Oh btw, the #c3 problem isn't new at all, it happens with 4.8 already for example.
Author: segher Date: Mon Oct 22 20:23:39 2018 New Revision: 265398 URL: https://gcc.gnu.org/viewcvs?rev=265398&root=gcc&view=rev Log: combine: Do not combine moves from hard registers On most targets every function starts with moves from the parameter passing (hard) registers into pseudos. Similarly, after every call there is a move from the return register into a pseudo. These moves usually combine with later instructions (leaving pretty much the same instruction, just with a hard reg instead of a pseudo). This isn't a good idea. Register allocation can get rid of unnecessary moves just fine, and moving the parameter passing registers into many later instructions tends to prevent good register allocation. This patch disallows combining moves from a hard (non-fixed) register. This also avoid the problem mentioned in PR87600 #c3 (combining hard registers into inline assembler is problematic). Because the register move can often be combined with other instructions *itself*, for example for setting some condition code, this patch adds extra copies via new pseudos after every copy-from-hard-reg. On some targets this reduces average code size. On others it increases it a bit, 0.1% or 0.2% or so. (I tested this on all *-linux targets). PR rtl-optimization/87600 * combine.c: Add include of expr.h. (cant_combine_insn_p): Do not combine moves from any hard non-fixed register to a pseudo. (make_more_copies): New function, add a copy to a new pseudo after the moves from hard registers into pseudos. (rest_of_handle_combine): Declare rebuild_jump_labels_after_combine later. Call make_more_copies. Modified: trunk/gcc/ChangeLog trunk/gcc/combine.c
Author: bergner Date: Thu Nov 8 22:39:45 2018 New Revision: 265942 URL: https://gcc.gnu.org/viewcvs?rev=265942&root=gcc&view=rev Log: gcc/ PR rtl-optimization/87600 * cfgexpand.c (expand_asm_stmt): Catch illegal asm constraint usage. * lra-constraints.c (process_alt_operands): Skip illegal hard register usage. Prefer reloading non hard register operands. gcc/testsuite/ PR rtl-optimization/87600 * gcc.dg/pr87600.h: New file. * gcc.dg/pr87600-1.c: New test. * gcc.dg/pr87600-2.c: Likewise. Added: trunk/gcc/testsuite/gcc.dg/pr87600-1.c trunk/gcc/testsuite/gcc.dg/pr87600-2.c trunk/gcc/testsuite/gcc.dg/pr87600.h Modified: trunk/gcc/ChangeLog trunk/gcc/cfgexpand.c trunk/gcc/lra-constraints.c trunk/gcc/testsuite/ChangeLog
Ok, I think this resolves all but one ARM issue which is being tracked in PR87899, so I'm going to mark this bugzilla as fixed.

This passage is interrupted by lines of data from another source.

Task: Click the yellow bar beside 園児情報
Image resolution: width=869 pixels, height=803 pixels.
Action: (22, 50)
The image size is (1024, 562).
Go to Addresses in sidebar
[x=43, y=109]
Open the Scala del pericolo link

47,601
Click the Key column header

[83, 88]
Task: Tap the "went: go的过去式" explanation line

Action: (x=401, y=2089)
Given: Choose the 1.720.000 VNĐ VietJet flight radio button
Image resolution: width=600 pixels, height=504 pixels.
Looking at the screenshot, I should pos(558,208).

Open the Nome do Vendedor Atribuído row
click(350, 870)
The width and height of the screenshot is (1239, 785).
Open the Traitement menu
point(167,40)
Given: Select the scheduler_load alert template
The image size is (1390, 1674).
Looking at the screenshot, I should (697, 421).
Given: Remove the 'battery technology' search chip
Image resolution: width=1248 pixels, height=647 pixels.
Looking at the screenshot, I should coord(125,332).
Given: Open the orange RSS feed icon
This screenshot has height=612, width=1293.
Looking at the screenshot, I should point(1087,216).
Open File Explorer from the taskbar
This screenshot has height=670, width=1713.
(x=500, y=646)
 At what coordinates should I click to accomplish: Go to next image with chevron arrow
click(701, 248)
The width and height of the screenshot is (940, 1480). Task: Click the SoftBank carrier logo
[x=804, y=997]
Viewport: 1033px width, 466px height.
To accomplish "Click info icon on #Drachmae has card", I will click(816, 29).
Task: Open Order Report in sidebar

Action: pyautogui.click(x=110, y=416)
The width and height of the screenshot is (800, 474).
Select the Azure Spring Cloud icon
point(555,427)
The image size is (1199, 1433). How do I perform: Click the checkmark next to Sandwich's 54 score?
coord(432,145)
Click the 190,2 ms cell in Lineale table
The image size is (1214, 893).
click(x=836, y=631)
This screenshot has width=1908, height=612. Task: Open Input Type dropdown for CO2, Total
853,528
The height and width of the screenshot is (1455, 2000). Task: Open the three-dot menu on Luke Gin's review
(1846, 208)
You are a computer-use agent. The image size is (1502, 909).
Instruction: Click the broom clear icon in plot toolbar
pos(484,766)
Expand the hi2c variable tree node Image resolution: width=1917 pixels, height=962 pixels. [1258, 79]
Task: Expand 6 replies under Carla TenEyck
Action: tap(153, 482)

I've noticed regressions caused by make_more_copies, in scenarios that used subreg s for the low part of promoted incoming parms. With hard regs, the substitution into a subreg became a reg, but with a pseudo, it remains a subreg, which prevents further combines in some cases, as in e.g. gcc_target/powerpc/20050603-3.c on ppc64. I thought one way to go about it could be to scan for subregs of pseudos copied from hard regs before introducing the additional copies, and introduce the intermediate pseudo with the widest subreg mode if there aren't uses of the full pseudo.
(In reply to Alexandre Oliva from comment #8) > I've noticed regressions caused by make_more_copies, in scenarios that used > subreg s for the low part of promoted incoming parms. With hard regs, the > substitution into a subreg became a reg, but with a pseudo, it remains a > subreg, which prevents further combines in some cases, as in e.g. > gcc_target/powerpc/20050603-3.c on ppc64. That happens because of the zero_extract problems. The only thing make_more_copies has to do with this is that this change exposes this problem on this testcase. > I thought one way to go about it could be to scan for subregs of pseudos > copied from hard regs before introducing the additional copies, and > introduce the intermediate pseudo with the widest subreg mode if there > aren't uses of the full pseudo. Usually we want the *smallest* possible mode for pseudos. This is important to get good optimisation.
*** Bug 46164 has been marked as a duplicate of this bug. ***
(In reply to Segher Boessenkool from comment #4) > Oh btw, the #c3 problem isn't new at all, it happens with 4.8 already for > example. Yes it was originally reported as PR 46164 against GCC 4.5.1 even.